Mein Gedanke war, wenn ein selbstgemachter Kuchen ohne zugesetzte Aromen hervorragend schmeckt, warum sollte das bei Sportnahrung anders sein?

Außerdem muss Sportnahrung nicht kompliziert sein, denn im Ausdauersport sind vor allem zwei Dinge entscheidend: Kohlenhydrate und Elektrolyte. Beides brauchen wir beim Schwitzen – und beides steckt in ganz normalen Lebensmitteln.

Also habe ich begonnen, mit natürlichen Zutaten zu experimentieren und Rezepte zu entwickeln, die diesen Bedarf abdecken.

Der Prozess

Meine Idee: Zutaten so kombinieren, dass sie genau das liefern, was man beim Ausdauersport braucht. Nüsse bringen Magnesium, getrocknete Früchte Kalium, Meersalz Natrium und Hafer oder Reissirup liefern Kohlenhydrate.
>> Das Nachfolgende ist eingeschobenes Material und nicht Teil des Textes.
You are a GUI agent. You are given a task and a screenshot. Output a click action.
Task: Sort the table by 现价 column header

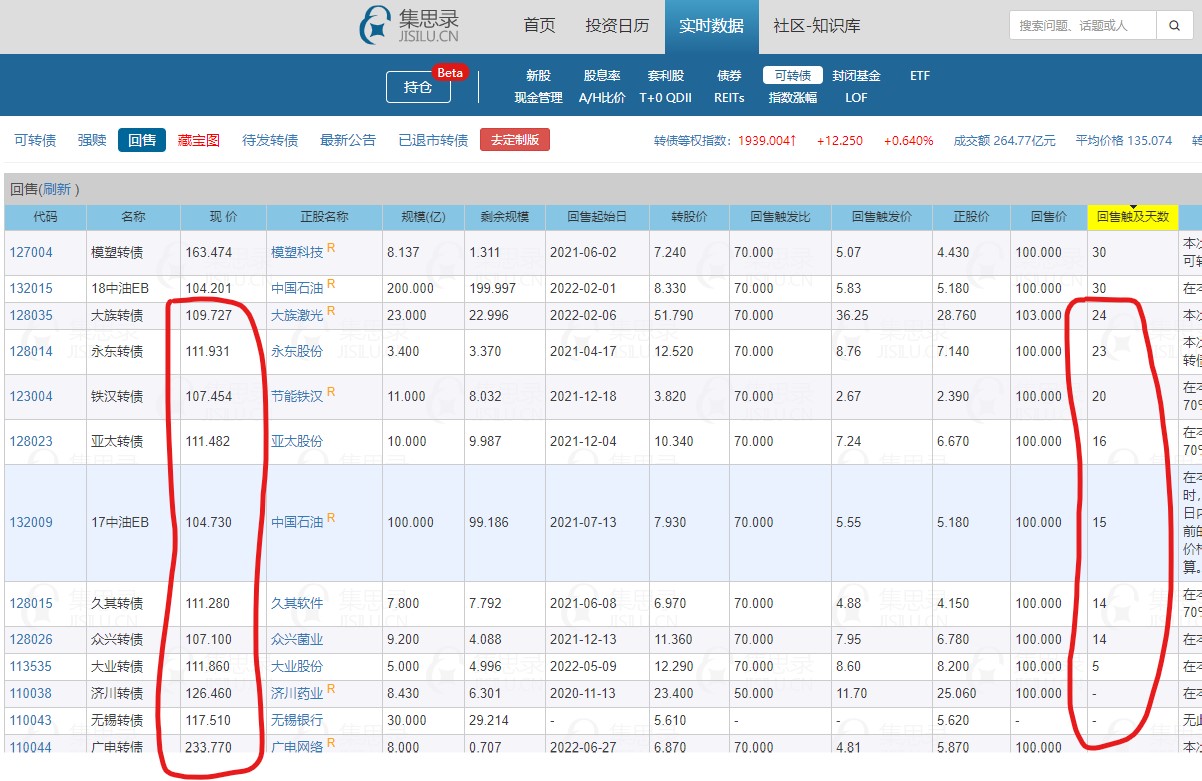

Was mir dabei aufgefallen ist: Viele Riegel enthalten zwar Salz, aber oft viel zu wenig, um den Schweißverlust ausgleichen zu können. (In einem Liter Schweiß können bis zu 4 g Salz sein!) Das wollte ich in meinen Rezepten besser lösen.

Das Resultat

Nach vielen Versuchen, Tests und Feedback sind schließlich die ersten beiden Sorten entstanden: die Electrolyte Oat Bar und die Electrolyte Nut Bar. Beide bestehen nur aus natürlichen Zutaten und enthalten gleichzeitig mehr als doppelt so viel Salz als herkömmliche Riegel.

Die Produktion

Heute produziere ich an der HSWT in Freising bei München in kleinen Chargen. Jeder Riegel wird per Hand geschnitten und verpackt. Mit dem Electrolyte Carb Mix ist inzwischen ein weiteres Produkt dazugekommen, das Ausdauersportler*innen auf natürliche Weise mit Kohlenhydraten und Natrium versorgt.

Sportnahrung kann einfach und natürlich sein. Genau das ist die Idee hinter saltfuels.